Problem
Reproduce exactly the lines of the material beneath, from the line that contains "ガラケー買取 (395, 2188)" to the line that contains "2019年11月 (393, 1835)", both included, and no other lines.

Data to use

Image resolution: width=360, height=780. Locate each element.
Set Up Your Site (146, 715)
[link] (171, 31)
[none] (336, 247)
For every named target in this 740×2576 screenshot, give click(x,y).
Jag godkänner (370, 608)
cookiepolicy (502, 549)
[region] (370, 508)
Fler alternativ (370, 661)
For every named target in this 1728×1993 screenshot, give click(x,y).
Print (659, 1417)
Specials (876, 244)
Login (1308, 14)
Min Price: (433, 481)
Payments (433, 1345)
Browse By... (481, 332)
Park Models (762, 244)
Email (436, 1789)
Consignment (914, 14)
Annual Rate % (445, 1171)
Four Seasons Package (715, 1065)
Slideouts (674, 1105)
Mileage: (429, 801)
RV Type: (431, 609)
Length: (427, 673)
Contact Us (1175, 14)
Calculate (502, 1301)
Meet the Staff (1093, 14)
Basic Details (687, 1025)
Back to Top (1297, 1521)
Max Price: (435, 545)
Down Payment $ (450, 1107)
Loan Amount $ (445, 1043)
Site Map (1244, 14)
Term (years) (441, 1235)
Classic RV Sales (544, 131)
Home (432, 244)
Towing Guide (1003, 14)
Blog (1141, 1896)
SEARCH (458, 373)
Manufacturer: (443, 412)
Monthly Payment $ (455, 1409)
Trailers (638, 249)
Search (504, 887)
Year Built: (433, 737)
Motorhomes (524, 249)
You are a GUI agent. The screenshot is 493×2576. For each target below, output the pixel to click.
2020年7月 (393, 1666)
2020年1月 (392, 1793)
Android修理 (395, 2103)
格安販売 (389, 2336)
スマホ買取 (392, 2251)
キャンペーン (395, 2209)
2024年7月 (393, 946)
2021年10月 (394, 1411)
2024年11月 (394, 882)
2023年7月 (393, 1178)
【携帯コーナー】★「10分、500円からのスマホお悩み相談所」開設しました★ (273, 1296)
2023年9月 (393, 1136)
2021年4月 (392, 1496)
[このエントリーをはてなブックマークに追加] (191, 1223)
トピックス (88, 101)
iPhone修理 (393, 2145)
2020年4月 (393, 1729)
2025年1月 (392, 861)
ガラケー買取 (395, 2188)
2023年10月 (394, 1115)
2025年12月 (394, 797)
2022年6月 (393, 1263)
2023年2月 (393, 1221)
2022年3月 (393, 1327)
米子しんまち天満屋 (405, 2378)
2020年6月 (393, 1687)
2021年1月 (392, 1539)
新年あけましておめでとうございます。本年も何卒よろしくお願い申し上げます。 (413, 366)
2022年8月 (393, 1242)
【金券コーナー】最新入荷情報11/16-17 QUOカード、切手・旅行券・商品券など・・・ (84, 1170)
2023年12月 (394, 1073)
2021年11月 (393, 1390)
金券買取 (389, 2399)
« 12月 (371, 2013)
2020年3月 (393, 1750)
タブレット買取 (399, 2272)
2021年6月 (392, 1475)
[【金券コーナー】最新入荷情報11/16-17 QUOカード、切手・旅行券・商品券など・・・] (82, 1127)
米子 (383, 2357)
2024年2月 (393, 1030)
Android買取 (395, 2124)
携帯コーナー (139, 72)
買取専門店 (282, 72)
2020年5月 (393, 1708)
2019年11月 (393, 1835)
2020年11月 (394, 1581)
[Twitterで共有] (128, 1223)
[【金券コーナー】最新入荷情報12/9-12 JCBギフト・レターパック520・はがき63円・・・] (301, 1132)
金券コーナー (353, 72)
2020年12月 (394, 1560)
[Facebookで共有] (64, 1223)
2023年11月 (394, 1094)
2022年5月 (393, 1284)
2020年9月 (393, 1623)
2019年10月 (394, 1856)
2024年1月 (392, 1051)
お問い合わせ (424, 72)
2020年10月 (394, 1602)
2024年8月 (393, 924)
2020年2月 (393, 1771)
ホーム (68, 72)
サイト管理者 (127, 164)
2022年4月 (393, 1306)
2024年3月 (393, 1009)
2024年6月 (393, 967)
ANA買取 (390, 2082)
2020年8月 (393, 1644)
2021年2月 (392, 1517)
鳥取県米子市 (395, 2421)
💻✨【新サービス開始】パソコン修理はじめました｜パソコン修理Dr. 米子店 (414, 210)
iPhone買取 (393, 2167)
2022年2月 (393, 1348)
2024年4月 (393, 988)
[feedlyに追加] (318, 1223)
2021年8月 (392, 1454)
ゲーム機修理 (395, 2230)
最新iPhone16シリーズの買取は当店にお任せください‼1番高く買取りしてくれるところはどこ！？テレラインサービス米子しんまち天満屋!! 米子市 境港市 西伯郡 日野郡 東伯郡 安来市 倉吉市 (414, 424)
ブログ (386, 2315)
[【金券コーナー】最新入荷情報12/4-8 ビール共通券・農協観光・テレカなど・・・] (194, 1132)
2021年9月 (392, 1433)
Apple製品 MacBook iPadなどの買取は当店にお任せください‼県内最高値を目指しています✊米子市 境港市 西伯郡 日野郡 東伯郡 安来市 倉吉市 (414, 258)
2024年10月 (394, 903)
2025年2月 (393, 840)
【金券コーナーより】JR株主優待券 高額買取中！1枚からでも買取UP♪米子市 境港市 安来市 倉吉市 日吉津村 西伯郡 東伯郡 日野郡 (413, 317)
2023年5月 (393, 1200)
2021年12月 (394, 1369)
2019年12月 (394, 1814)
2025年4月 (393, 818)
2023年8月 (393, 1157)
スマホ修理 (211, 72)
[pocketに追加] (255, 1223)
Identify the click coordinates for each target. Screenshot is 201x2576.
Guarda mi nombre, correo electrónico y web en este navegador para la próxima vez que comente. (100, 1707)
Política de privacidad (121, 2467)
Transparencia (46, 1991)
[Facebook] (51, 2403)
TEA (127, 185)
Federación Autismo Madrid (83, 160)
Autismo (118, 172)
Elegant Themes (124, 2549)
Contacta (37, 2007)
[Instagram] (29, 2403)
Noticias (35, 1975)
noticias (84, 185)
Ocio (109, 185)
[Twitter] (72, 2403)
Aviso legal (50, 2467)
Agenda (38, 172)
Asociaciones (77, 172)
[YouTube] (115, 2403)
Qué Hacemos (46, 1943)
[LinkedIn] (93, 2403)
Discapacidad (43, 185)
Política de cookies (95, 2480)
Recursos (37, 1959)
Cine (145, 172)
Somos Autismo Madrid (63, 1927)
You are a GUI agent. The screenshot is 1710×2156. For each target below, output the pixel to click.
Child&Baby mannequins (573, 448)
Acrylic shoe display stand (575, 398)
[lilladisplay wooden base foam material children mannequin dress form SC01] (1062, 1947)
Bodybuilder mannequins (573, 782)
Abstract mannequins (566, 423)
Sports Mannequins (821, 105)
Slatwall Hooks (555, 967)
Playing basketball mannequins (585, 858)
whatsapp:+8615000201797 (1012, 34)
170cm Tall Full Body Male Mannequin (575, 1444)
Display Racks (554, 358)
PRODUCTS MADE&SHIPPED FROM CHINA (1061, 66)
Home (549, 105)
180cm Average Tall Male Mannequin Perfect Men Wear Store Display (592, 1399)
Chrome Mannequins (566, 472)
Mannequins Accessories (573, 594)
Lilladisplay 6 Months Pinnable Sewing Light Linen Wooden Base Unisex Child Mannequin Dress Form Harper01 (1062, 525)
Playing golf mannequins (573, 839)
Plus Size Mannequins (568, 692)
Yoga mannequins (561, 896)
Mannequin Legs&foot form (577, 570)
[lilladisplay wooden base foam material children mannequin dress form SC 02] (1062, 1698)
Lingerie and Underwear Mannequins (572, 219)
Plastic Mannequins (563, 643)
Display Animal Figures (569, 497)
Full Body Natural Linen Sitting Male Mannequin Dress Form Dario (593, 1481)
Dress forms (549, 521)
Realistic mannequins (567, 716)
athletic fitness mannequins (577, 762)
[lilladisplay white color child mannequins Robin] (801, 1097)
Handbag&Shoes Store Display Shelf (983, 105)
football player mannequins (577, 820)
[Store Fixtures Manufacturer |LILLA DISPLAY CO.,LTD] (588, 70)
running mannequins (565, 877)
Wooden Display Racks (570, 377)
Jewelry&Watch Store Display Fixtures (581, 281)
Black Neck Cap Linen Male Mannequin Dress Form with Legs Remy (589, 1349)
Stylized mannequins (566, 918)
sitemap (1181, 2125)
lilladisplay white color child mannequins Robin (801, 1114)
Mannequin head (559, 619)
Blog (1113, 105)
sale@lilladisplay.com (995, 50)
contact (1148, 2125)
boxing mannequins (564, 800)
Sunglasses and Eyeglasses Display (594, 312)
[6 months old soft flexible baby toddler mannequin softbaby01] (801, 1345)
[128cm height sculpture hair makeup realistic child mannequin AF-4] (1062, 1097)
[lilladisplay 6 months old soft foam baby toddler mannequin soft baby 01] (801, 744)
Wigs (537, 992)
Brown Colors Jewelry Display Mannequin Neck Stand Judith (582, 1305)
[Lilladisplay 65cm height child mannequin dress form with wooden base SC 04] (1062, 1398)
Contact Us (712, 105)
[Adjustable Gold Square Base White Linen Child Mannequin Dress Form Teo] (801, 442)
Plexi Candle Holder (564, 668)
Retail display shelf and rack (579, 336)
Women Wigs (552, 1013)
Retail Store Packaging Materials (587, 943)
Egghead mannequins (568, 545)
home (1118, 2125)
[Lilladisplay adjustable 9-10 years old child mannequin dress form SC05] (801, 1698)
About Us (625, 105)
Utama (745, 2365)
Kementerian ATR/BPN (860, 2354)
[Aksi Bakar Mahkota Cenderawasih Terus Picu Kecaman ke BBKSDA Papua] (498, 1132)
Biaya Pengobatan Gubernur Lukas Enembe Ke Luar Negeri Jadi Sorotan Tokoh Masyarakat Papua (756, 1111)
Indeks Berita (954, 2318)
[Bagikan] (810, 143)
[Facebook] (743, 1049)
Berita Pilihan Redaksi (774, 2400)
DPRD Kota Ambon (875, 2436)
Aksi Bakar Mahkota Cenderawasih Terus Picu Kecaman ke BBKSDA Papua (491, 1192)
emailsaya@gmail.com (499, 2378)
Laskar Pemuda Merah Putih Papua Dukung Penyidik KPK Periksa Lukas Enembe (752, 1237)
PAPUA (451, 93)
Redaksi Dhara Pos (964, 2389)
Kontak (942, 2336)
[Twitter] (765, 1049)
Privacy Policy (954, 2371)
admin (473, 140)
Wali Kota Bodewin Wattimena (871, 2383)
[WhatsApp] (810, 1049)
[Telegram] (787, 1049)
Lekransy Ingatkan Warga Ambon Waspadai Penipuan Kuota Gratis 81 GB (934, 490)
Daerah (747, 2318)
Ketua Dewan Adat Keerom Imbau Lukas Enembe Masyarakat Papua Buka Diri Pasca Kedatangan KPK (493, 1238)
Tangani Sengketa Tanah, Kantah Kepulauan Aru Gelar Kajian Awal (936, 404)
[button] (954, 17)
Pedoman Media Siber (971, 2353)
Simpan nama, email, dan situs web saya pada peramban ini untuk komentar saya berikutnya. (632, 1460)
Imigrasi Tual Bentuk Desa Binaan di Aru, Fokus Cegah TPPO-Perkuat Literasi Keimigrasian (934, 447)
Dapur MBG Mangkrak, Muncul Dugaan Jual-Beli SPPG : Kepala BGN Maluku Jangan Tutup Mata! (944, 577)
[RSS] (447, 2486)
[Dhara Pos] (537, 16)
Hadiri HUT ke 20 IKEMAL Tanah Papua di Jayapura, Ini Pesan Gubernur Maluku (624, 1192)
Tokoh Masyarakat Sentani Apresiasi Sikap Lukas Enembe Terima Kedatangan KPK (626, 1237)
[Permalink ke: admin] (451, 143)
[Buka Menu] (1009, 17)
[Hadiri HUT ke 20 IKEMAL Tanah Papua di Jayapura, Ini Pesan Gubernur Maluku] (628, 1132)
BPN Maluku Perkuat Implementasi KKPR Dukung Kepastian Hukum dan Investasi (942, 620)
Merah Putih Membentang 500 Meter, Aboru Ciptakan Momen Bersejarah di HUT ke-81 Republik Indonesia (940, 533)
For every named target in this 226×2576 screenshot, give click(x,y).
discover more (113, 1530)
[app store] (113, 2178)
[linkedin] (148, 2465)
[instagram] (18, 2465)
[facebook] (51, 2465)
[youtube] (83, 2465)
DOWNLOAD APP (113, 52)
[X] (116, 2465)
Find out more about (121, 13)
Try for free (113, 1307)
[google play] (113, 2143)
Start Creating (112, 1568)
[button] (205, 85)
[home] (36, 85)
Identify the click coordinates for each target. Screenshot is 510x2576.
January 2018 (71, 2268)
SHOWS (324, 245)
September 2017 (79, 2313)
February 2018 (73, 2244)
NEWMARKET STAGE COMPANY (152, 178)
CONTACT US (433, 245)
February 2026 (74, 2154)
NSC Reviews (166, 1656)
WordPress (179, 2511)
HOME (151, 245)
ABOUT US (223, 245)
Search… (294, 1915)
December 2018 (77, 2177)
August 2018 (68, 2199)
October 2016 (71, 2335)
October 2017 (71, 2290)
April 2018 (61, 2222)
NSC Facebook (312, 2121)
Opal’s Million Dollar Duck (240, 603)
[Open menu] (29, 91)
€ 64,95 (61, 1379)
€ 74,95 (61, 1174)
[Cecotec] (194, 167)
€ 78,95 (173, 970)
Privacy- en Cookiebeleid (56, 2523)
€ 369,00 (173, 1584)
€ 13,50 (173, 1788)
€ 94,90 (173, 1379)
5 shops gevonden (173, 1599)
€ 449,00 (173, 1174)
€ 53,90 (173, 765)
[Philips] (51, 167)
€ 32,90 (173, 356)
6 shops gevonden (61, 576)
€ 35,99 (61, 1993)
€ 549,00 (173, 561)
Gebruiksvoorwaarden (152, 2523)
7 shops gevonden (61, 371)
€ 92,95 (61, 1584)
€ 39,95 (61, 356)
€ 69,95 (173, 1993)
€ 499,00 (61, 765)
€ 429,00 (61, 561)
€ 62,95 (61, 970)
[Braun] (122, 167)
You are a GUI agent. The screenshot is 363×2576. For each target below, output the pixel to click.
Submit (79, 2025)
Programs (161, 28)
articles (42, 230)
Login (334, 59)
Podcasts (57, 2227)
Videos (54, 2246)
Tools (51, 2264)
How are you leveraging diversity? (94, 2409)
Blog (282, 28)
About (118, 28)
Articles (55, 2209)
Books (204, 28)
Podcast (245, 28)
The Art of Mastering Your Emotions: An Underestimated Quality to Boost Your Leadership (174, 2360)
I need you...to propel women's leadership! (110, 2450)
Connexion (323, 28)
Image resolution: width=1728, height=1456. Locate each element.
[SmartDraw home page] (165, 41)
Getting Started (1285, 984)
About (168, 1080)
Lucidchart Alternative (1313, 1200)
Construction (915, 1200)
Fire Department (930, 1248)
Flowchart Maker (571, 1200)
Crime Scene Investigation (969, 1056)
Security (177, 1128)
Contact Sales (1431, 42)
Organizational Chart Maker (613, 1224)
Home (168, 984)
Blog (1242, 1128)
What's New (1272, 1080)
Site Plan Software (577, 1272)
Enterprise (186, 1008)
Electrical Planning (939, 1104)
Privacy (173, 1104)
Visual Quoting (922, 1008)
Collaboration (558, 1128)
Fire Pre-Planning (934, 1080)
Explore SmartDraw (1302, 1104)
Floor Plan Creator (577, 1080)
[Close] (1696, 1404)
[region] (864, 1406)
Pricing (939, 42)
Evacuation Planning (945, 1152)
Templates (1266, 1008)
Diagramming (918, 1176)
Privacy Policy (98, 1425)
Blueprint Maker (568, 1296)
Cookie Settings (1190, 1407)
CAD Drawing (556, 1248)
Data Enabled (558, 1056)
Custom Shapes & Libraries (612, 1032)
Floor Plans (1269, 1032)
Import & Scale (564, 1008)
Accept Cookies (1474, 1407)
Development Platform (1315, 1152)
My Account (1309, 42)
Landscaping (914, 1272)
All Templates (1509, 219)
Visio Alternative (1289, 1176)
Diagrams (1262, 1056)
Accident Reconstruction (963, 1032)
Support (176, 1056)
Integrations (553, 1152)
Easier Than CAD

Completed exercise
ガラケー買取 (395, 2188)
2023年10月 (394, 1115)
2025年12月 (394, 797)
2022年6月 (393, 1263)
2023年2月 (393, 1221)
2022年3月 (393, 1327)
米子しんまち天満屋 (405, 2378)
2020年6月 (393, 1687)
2021年1月 (392, 1539)
新年あけましておめでとうございます。本年も何卒よろしくお願い申し上げます。 (413, 366)
2022年8月 (393, 1242)
【金券コーナー】最新入荷情報11/16-17 QUOカード、切手・旅行券・商品券など・・・ (84, 1170)
2023年12月 (394, 1073)
2021年11月 (393, 1390)
金券買取 (389, 2399)
« 12月 (371, 2013)
2020年3月 (393, 1750)
タブレット買取 (399, 2272)
2021年6月 (392, 1475)
[【金券コーナー】最新入荷情報11/16-17 QUOカード、切手・旅行券・商品券など・・・] (82, 1127)
米子 (383, 2357)
2024年2月 (393, 1030)
Android買取 (395, 2124)
携帯コーナー (139, 72)
買取専門店 (282, 72)
2020年5月 (393, 1708)
2019年11月 (393, 1835)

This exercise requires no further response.